The second time broke my heart. I found myself walking away from the person who asked me, with tears in my eyes. This, I thought. This is why you don’t ask.

The third instance – which was actually the second time – was a communication breakdown of the finest calibre.

Long ago, when I taught ESL for a living, I’d just started working at a private language school in downtown Toronto. The majority of the classes there were mixed-demographic, meaning that the students came from all over the world and ranged in age from teens to retirees. Because of that, teaching these classes was challenging, but a lot of fun. Throw some Brazilians, Koreans, a smattering of Europeans and a couple of Saudis in a classroom together and hi-jinks will inevitably ensue.

A couple of weeks after I’d started there, a school group of teenage girls arrived from Japan. For reasons unknown, the director decided not to disperse these students amongst the regular classes, but to segregate them in a group of their own for the few weeks of their stay. As the newest hire, I was volunteered to teach this group of giggling school-girls, who were around 16 years old. And they were quiet. Very, very quiet.

I was tasked with teaching them to speak English, but getting them to actually form words proved to be a formidable task. My most “fun” lesson plans crashed and burned, and without the usual different nationalities to balance things out, our Conversation classes resounded with the gentle chirping of crickets.

One day, I mentioned in passing that I was engaged. This information galvanized my class. They actually applauded. They wanted to know everything about my future husband and our wedding plans. This was the most I’d heard from them in weeks.

As we chatted, I noticed one of the girls saying something to the friend next to her in Japanese. Nodding in agreement, they whipped out their electronic dictionaries and consulted them. Those dictionaries were a useful piece of technology. However, much like Google Translate, they were also prone to errors. Subtleties or levels of appropriateness were lost.  Earlier that year, one of my students was horrified by my reaction – uncontrollable laughter – when he’d used the word horny to describe his hands after a weekend spent doing yard-work. A more accurate translation might have been rough or callused, yes?

At any rate, the girls put their heads together and came up with something they wanted to ask me. Calling me over, one of them looked up at me, smiling and asked hesitantly, “You and your fiancé…um,” and here she paused, pointed at the dictionary and read out the words, “Shotgun wedding?

It took me a moment to twig to what she was asking.

Then I realized that she thought I was pregnant.

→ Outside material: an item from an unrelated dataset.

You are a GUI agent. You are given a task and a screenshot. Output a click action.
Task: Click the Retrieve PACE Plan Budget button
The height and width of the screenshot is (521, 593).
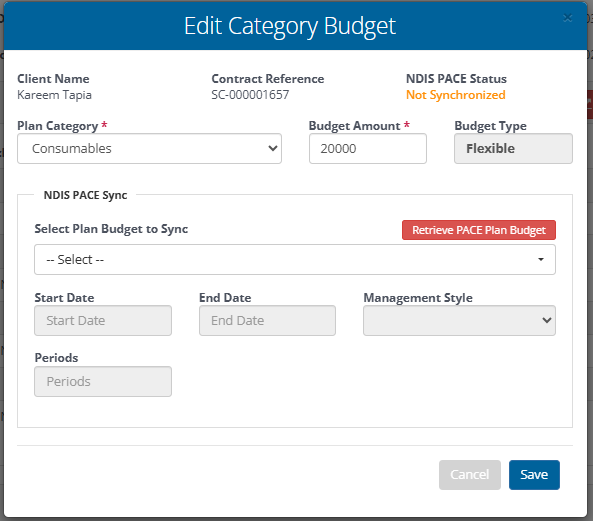479,230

I flashed through several emotions in quick succession ranging from irritation to amusement – I mean, it’s hilarious, right, SHOTGUN WEDDING?? I could only turn to her and simply say, “No. I’m not.” She blushed beet to her hairline and gasped out an apology between giggles. I imagine that the phrase she chose in Japanese was rather more polite than the English translation, which conjures up images of a rifle-totin’ dad forcibly marching his future son-in-law to the altar.

Nothing more was said. I was used to students from other cultures thinking that I was fat, so I let it go. During the break, I relayed this story to my co-workers, who fell off their chairs laughing whilst examining my stomach for signs of a baby bump.

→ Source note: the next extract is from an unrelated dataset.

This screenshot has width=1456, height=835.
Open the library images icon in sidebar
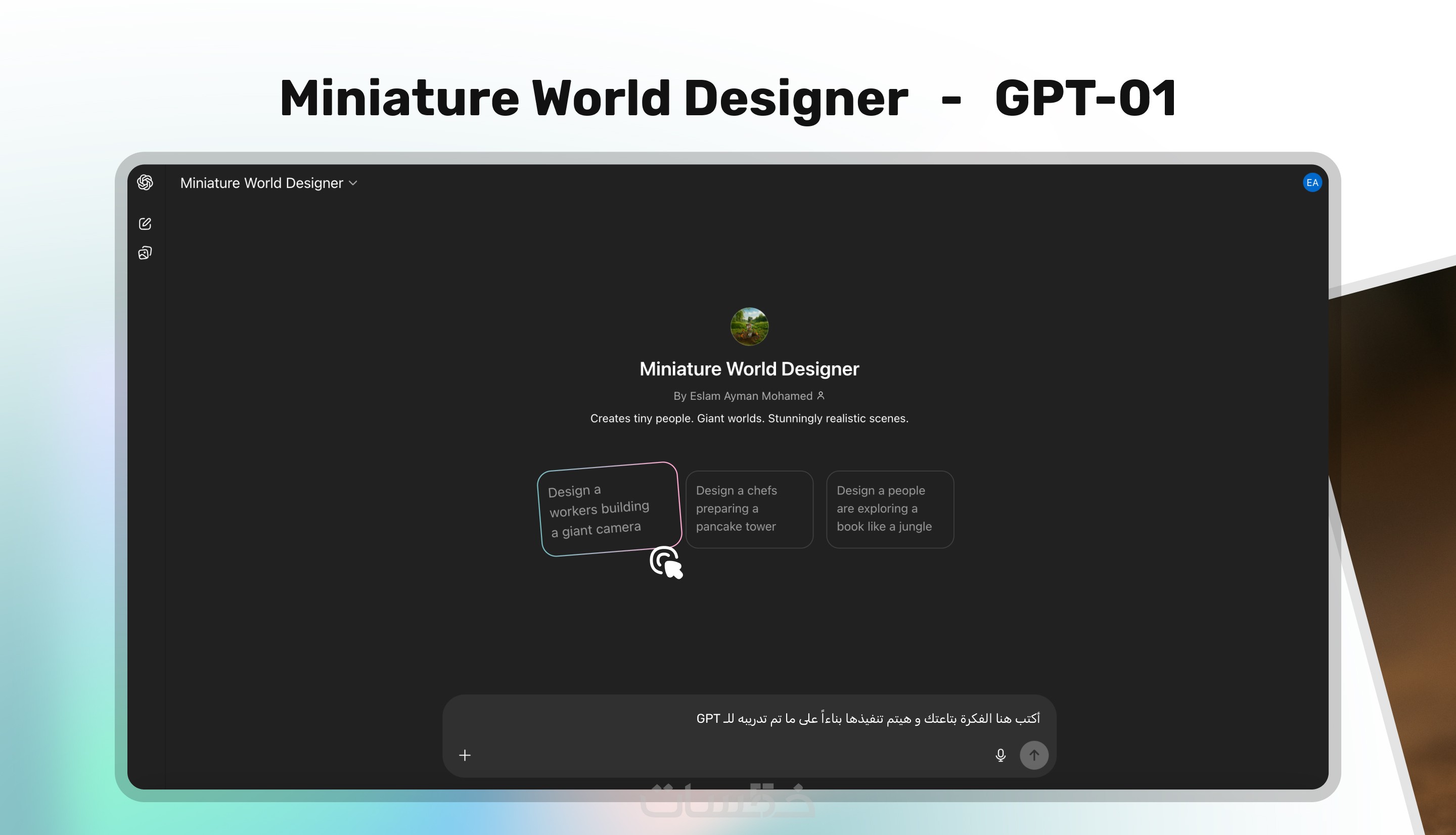145,253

The girls eventually went home to Japan, hopefully to go on to even more scintillating English conversations like the ones we had together.

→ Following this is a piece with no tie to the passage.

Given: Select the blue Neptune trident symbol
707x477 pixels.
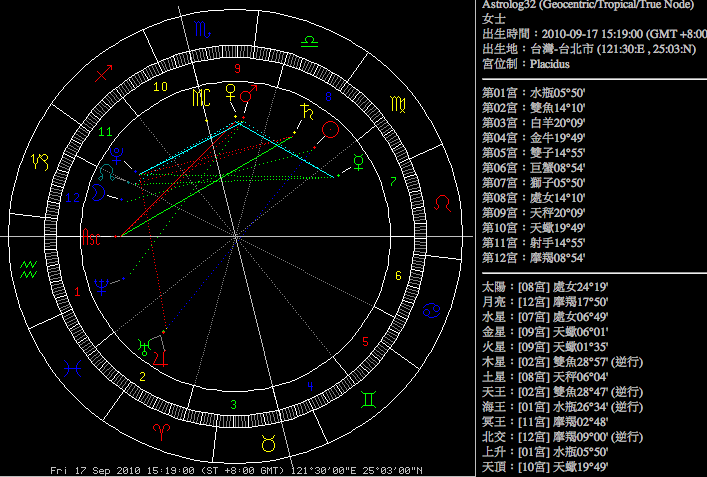Looking at the screenshot, I should point(102,286).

For a little while, shotgun wedding became code amongst the teachers for any communication snafu or epic lesson-fail.

If you’ve read to the end of this tale, here’s a simple infographic on the topic to take with you:

 

 

TEN

When I was about 10 years old, this kind-of-epic event occurred in our family. My parents went away for around four days, and my grandmother flew in from Toronto to watch me and my two hellion siblings for that half-week, as we lived in New York state at the time. She cared for us well, and we all survived, despite the fact that she almost drove our enormous, 80’s, maroon station-wagon off of the road on a couple of occasions.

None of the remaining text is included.